In another embodiment (E48), the invention provides the method of any one of E10 to E31, wherein the myelosuppresive anti-cancer drug comprises an Ifosfamide, Vincristine, Actinomycin D, and Doxorubicin (IVAd) chemotherapy regime. In another embodiment (E49), the invention provides the method of E48, wherein the IVAd chemotherapy regime comprises about 3.0 g/m2 Ifosfamide, about 1.5 mg/m2 Vincristine, about 1.5 mg/m2 Actinomycin D, and about 20 mg/m2 Doxorubicin. In another embodiment (E50), the invention provides the method of E49, wherein about 3.0 g/m2 Ifosfamide is given on Day 1 and Day 2, about 1.5 mg/m2 Vincristine is given on Day 1, Day 8, and Day 15, and about 20 mg/m2 Doxorubicin is given twice daily on Day 1 and Day 2 of at least one treatment cycle; and about 3.0 g/m2 Ifosfamide is given on Day 1 and Day 2, about 1.5 mg/m2 Vincristine is given on Day 1, Day 8, and Day 15, and about 1.5 mg/m2 Actinomycin D is given on Day 1 of at least one treatment cycle. In another embodiment (E51), the invention provides the method of E50, wherein about 3.0 g/m2 Ifosfamide is given on Day 1 and Day 2, about 1.5 mg/m2 Vincristine is given on Day 1, Day 8, and Day 15, and about 20 mg/m2 Doxorubicin is given twice daily on Day 1 and Day 2 of at lease treatment Cycles 1 and 4; about 3.0 g/m2 Ifosfamide is given on Day 1 and Day 2, about 1.5 mg/m2 Vincristine is given on Day 1, Day 8, and Day 15, and about 1.5 mg/m2 Actinomycin D is given on Day 1 of at least treatment Cycle 2; and about 3.0 g/m2 Ifosfamide is given on Day 1 and Day 2, about 1.5 mg/m2 Vincristine is given on Day 1 and about 20 mg/m2 Doxorubicin is given twice daily on Day 1 and Day 2 of at least treatment Cycle 3.

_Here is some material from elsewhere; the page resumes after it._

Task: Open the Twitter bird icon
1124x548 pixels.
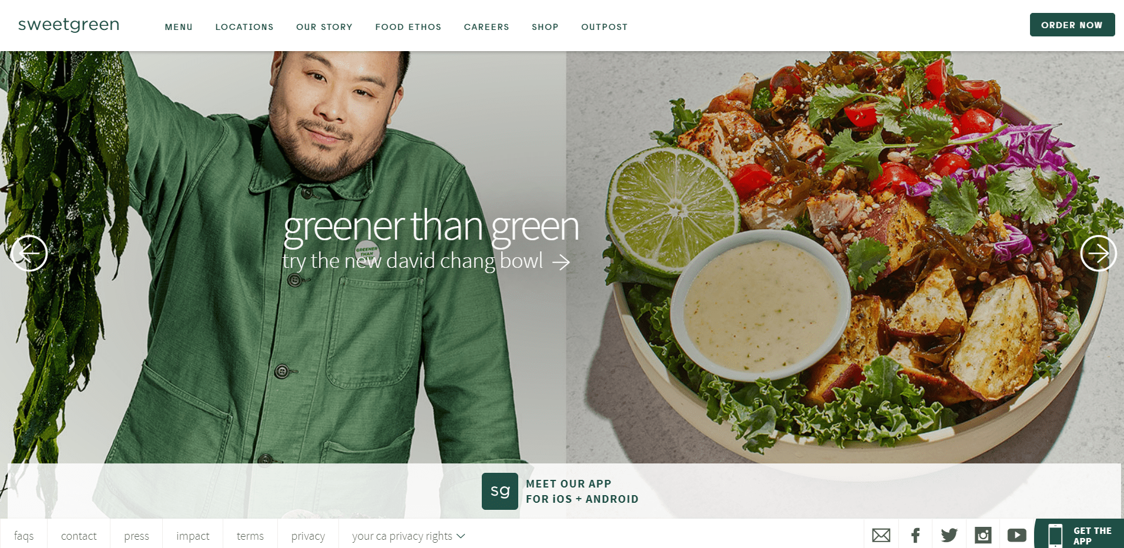Action: (x=949, y=535)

In another embodiment (E52), the invention provides the method of any one of E48 to E51, wherein recombinant human albumin-human granulocyte colony stimulating factor is administered at a time selected from the group consisting of: (a) at least 18 hours after administration of Ifosfamide or Doxorubicin; (b) at least 21 hours after administration of Ifosfamide or Doxorubicin; (c) at least 24 hours after administration of Ifosfamide or Doxorubicin; and (d) at least 27 hours after administration of Ifosfamide or Doxorubicin.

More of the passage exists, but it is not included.